Religiöse Ganzkörperverschleierung darf vom nationalen Gesetzgeber verboten werden
Eine 24-jährige Muslima hatte geklagt. Seit dem Jahr 2011 ist in Frankreich die Verhüllung des Gesichts im öffentlichen Raum untersagt. Religiöse Kleidungsstücke erwähnt das Gesetz nicht ausdrücklich. In der Praxis betrifft das Gesetz aber vor allem die islamische Burka und den Nikab.
Burka ist die strengste Form der Verhüllung
Die Burka wird hauptsächlich in Afghanistan getragen und ist die strengste Form der Verhüllung des weiblichen Körpers. Es handelt sich um ein weites Gewand, das über den Kopf gezogen wird und die Frau bis zu den Zehenspitzen verhüllt. Der Nikab ist ein Gesichtsschleier, der zusätzlich zum Kopftuch getragen wird und der – wie die Burka - meist nur einen kleinen Sehschlitz frei lässt. Er ist vor allem in den arabischen Ländern gebräuchlich.
Die Klägerin hat in der mündlichen Verhandlung vor dem EGMR betont, dass niemand in ihrer Familie sie zum Tragen einer Ganzkörperbedeckung zwinge. Sie trage diese auch nicht immer. Sie betrachte es aber als Ausdruck ihrer Religionsfreiheit, selbst zu entscheiden, wann und zu welchen Anlässen sie ihr Gesicht verschleiere. Dies sei Ausdruck ihrer innersten religiösen Überzeugung. Außerdem sehe sie in dem gesetzlichen Verbot eine Beeinträchtigung ihrer Privatsphäre.
Empfindliche Strafdrohung
Nach der französischen Regelung droht der Frau bei einem Verstoß gegen das Verschleierungsverbot die Verhängung einer Geldbuße von bis zu 150 EUR. Außerdem kann ihr die Teilnahme an einem Staatsbürgerkundeunterricht auferlegt werden. Die Polizei ist grundsätzlich verpflichtet, im öffentlichen Raum bei Frauen mit einer Ganzkörperbedeckung die Personalien aufzunehmen. Eine Freiheitsstrafe von bis zu zwei Jahren Haft bzw. eine Geldstrafe von mindestens 30.000 EUR. droht Männern, die ihre Frauen zum Tragen einer Ganzkörperverschleierung zwingen.
Großer Gestaltungsspielraum für die Politik
Entgegen den Erwartungen der Fachleute zeigte der EGMR eine erstaunliche Toleranz gegenüber den staatlichen Bekleidungsvorschriften. Der Staat habe das Recht, Minimalanforderungen an das gesellschaftliche Zusammenleben zu stellen. Die Erkennbarkeit des Gesichts der Mitmenschen sei Grundbestandteil der Regeln einer offenen Gesellschaft. Durch die extreme Verschleierung werde eine künstliche Barriere zwischen den Menschen aufgebaut und eine Verschlossenheit geschaffen, die dem Bild einer offenen Gesellschaft nicht entspreche. Daher habe der Staat den Gestaltungsspielraum, für das gesellschaftliche Zusammenleben im Hinblick auf die allgemein anerkannten gesellschaftlichen Ziele eine Mindestordnung zu schaffen.
*****
--- Zu erledigende Aufgaben ---
1. Fassen Sie den Text zum Verschleierungsverbot in zwei Sätzen zusammen.
2. Welche Geldbuße droht einer Frau laut dem Text zum Verschleierungsverbot bei einem Verstoß gegen das Verbot?

Einträge aus einem Datensatz:
*****
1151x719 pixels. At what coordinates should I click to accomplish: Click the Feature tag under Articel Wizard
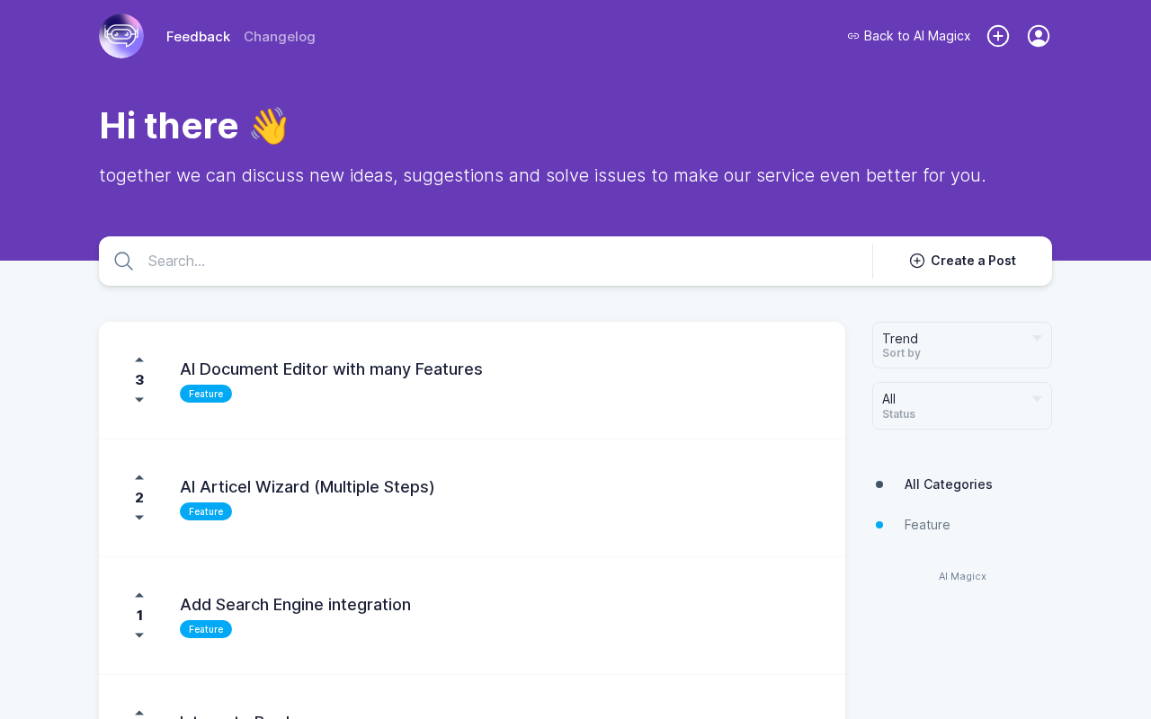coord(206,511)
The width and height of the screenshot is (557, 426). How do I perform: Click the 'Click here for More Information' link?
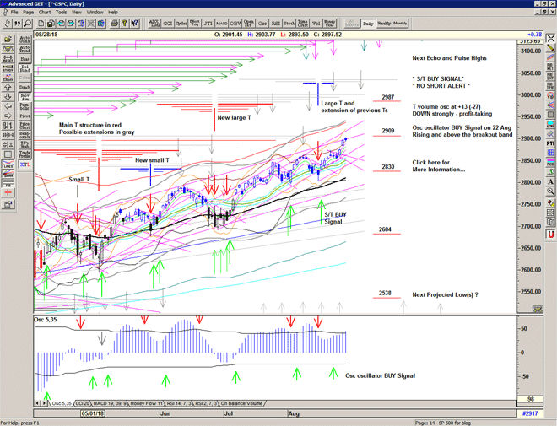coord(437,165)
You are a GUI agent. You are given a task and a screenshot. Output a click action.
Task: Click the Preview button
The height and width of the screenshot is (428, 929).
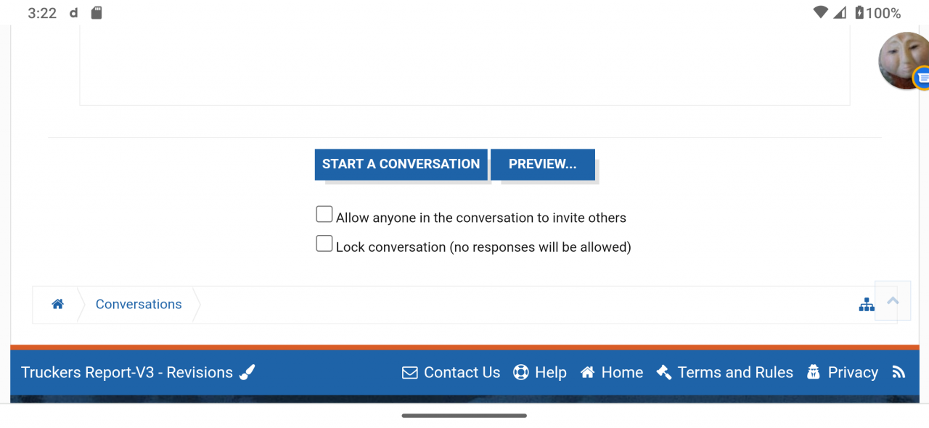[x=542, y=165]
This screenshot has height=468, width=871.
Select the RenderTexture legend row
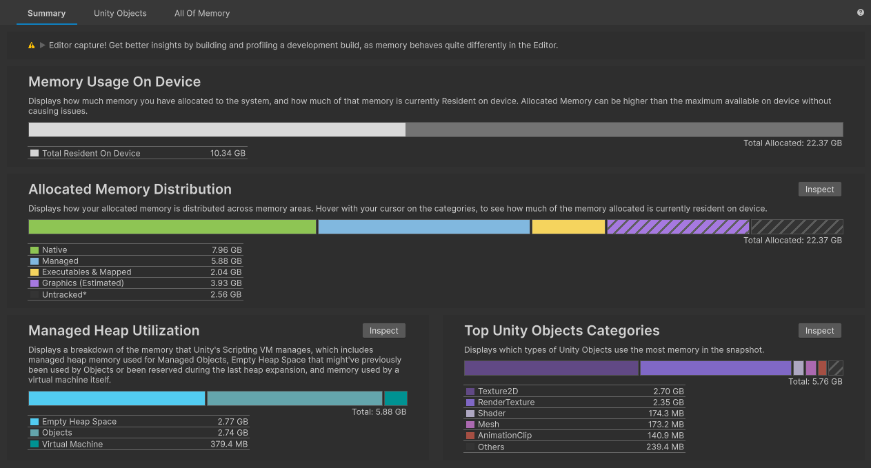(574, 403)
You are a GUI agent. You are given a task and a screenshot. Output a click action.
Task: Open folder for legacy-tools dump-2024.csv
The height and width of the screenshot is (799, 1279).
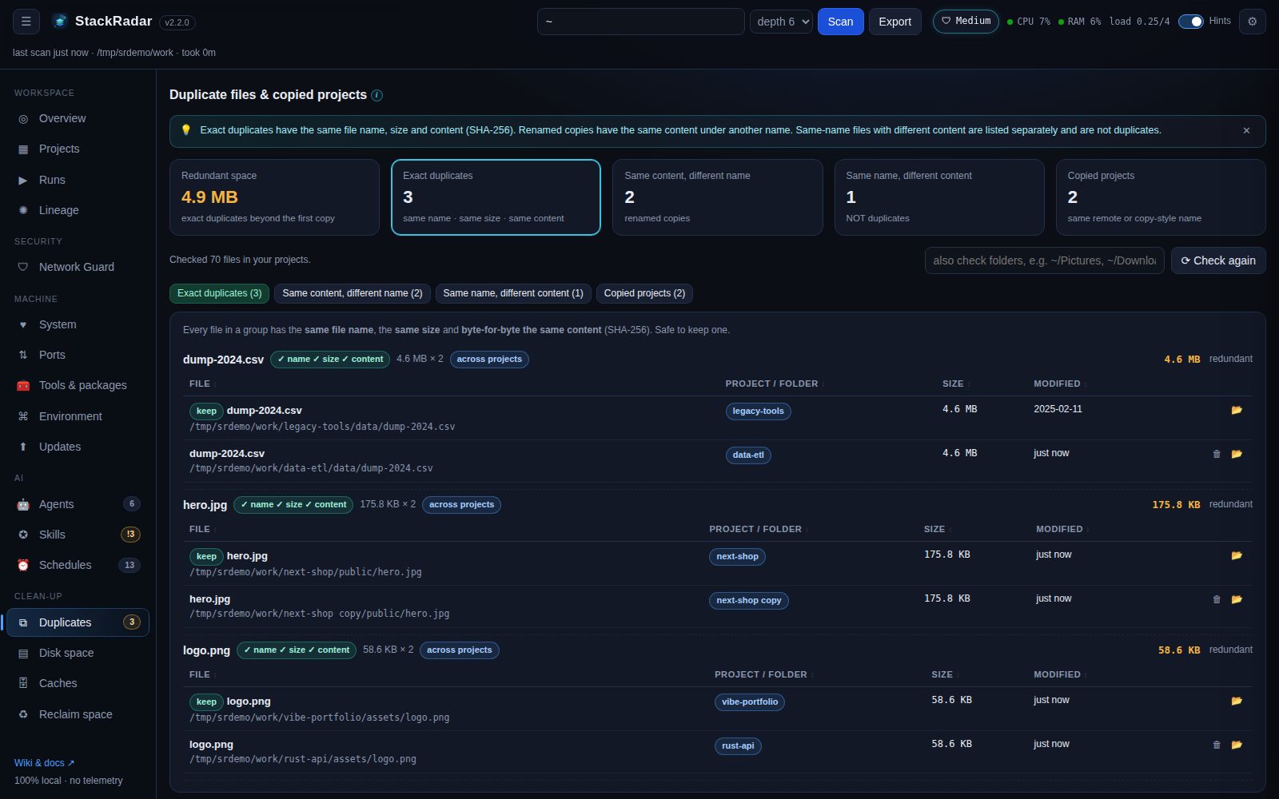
*****
--- Ergebnisse ---
1. Seit 2011 ist in Frankreich die Verhüllung des Gesichts im öffentlichen Raum verboten, was in der Praxis vor allem Burka und Nikab betrifft, und eine 24-jährige Muslima klagte dagegen unter Berufung auf ihre Religionsfreiheit und ihre Privatsphäre. Der EGMR zeigte jedoch Toleranz gegenüber der Regelung, da der Staat Minimalanforderungen an das gesellschaftliche Zusammenleben stellen dürfe und die Erkennbarkeit des Gesichts ein Grundbestandteil der Regeln einer offenen Gesellschaft sei.

2. Eine Geldbuße von bis zu 150 EUR.